* PROBLEM TO SOLVE:
Go to the line holding "Image resolution: width=640" in the entries below and write out exactly every line down to and including the line holding "Click the glasses".

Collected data

________

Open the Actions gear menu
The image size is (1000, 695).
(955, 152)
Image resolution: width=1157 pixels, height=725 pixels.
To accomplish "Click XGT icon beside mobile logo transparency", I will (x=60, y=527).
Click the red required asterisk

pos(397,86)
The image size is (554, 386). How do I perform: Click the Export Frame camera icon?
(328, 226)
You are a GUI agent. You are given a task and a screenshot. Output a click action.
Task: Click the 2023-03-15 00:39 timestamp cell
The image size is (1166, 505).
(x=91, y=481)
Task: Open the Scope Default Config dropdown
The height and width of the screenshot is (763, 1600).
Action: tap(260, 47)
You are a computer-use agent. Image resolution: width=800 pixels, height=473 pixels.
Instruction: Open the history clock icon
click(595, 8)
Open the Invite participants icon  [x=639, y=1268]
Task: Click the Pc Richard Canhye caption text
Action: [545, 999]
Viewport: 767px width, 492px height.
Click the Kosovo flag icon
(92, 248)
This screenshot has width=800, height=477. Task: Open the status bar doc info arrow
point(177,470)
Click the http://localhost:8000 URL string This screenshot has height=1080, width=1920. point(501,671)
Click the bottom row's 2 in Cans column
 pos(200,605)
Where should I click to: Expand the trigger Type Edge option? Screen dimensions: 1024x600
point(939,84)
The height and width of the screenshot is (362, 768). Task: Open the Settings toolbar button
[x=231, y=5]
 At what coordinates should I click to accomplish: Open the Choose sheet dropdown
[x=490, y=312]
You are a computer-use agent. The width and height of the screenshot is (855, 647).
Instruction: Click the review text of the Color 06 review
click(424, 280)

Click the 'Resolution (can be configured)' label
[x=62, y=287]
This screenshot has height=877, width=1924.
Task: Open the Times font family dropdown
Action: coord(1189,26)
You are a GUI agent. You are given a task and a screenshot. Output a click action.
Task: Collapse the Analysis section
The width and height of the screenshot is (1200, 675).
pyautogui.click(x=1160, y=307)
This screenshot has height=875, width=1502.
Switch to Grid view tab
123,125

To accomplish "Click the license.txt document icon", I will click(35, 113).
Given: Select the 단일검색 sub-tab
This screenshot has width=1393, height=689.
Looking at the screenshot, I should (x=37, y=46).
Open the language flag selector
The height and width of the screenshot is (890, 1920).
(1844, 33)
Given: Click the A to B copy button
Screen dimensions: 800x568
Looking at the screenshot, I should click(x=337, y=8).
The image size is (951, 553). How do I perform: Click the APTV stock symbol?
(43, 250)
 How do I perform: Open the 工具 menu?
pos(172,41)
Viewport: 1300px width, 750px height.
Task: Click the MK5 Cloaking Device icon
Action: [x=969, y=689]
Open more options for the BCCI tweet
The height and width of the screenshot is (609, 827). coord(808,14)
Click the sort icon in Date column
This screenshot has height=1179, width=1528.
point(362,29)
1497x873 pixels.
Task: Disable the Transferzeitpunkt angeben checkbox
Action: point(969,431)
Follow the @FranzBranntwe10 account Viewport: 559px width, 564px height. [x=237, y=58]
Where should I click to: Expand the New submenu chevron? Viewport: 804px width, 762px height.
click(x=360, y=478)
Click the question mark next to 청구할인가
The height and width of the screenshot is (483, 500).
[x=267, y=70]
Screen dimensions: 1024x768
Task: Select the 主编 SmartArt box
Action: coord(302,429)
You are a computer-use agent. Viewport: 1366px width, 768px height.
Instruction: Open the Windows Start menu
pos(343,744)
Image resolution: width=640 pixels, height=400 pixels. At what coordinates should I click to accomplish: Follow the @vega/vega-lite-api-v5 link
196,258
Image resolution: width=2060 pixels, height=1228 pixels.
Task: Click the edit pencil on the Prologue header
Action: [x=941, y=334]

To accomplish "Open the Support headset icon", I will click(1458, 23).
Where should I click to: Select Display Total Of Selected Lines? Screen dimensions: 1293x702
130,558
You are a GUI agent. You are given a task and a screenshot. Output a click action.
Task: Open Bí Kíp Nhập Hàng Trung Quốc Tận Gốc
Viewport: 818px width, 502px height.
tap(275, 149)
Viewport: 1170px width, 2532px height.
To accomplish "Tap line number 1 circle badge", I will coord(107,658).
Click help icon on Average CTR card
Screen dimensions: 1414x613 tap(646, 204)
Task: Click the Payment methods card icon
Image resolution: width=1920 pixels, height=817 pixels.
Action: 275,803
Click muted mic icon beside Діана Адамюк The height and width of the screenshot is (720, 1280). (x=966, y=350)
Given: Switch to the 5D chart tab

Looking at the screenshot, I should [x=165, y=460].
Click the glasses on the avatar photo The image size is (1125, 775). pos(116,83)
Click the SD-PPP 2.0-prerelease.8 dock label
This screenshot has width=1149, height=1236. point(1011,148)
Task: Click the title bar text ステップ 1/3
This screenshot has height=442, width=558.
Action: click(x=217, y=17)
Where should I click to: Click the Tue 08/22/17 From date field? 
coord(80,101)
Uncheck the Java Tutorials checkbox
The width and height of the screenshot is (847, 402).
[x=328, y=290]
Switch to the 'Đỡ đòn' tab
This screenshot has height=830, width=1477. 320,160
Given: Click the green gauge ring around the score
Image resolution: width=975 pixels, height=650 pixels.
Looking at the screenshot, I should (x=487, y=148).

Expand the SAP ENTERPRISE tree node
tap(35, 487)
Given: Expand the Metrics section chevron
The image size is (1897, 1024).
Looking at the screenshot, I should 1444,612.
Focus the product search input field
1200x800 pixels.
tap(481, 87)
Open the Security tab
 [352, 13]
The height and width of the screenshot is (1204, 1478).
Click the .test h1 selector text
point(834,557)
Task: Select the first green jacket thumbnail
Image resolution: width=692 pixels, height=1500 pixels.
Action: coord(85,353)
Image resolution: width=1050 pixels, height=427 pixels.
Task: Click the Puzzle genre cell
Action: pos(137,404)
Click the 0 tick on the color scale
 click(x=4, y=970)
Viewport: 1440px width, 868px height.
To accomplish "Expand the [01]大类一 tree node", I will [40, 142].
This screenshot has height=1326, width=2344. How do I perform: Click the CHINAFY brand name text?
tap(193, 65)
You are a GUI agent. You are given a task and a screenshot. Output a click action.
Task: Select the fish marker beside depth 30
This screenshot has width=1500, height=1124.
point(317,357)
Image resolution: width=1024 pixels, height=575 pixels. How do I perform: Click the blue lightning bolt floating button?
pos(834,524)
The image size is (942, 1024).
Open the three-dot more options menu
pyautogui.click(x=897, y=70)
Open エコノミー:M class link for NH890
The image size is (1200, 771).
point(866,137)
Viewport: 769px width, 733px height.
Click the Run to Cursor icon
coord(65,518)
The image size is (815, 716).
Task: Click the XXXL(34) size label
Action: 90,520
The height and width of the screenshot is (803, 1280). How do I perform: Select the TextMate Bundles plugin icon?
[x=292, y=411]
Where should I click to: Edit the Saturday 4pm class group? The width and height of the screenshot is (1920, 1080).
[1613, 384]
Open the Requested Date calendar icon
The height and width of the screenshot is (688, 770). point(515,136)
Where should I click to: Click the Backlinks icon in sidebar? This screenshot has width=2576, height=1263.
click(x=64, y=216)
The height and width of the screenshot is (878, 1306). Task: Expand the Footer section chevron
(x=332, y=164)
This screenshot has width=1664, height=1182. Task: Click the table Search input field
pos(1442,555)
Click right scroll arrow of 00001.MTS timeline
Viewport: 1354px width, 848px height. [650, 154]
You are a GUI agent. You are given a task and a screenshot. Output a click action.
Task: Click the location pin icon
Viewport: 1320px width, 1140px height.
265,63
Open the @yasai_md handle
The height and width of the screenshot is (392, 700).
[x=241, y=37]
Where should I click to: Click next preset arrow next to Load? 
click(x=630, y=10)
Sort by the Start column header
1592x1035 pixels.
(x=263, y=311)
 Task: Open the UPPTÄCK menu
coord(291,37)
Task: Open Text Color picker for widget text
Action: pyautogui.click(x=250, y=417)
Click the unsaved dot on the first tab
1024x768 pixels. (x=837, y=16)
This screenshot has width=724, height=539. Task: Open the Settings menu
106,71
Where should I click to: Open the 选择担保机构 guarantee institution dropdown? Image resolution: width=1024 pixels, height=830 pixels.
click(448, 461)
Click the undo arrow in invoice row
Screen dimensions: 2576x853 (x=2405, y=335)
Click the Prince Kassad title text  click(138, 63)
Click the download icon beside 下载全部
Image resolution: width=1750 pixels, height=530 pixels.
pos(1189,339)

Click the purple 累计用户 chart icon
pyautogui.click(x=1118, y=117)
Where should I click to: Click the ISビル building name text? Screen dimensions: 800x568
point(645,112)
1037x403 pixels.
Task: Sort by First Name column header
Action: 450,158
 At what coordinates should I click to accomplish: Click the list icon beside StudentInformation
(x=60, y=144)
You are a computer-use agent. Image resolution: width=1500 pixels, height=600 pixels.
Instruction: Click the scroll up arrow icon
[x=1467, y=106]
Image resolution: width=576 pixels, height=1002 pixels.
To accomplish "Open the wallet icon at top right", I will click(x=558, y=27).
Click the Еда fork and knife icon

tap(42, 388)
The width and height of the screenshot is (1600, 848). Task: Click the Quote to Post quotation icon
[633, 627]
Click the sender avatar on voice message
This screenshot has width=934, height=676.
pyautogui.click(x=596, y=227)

________

* SOLUTION TO THE EXERCISE:
Image resolution: width=640 pixels, height=400 pixels. At what coordinates should I click to accomplish: Follow the @vega/vega-lite-api-v5 link
196,258
Image resolution: width=2060 pixels, height=1228 pixels.
Task: Click the edit pencil on the Prologue header
Action: [x=941, y=334]

To accomplish "Open the Support headset icon", I will click(1458, 23).
Where should I click to: Select Display Total Of Selected Lines? Screen dimensions: 1293x702
130,558
You are a GUI agent. You are given a task and a screenshot. Output a click action.
Task: Open Bí Kíp Nhập Hàng Trung Quốc Tận Gốc
Viewport: 818px width, 502px height.
tap(275, 149)
Viewport: 1170px width, 2532px height.
To accomplish "Tap line number 1 circle badge", I will coord(107,658).
Click help icon on Average CTR card
Screen dimensions: 1414x613 tap(646, 204)
Task: Click the Payment methods card icon
Image resolution: width=1920 pixels, height=817 pixels.
Action: 275,803
Click muted mic icon beside Діана Адамюк The height and width of the screenshot is (720, 1280). (x=966, y=350)
Given: Switch to the 5D chart tab

Looking at the screenshot, I should [x=165, y=460].
Click the glasses on the avatar photo The image size is (1125, 775). pos(116,83)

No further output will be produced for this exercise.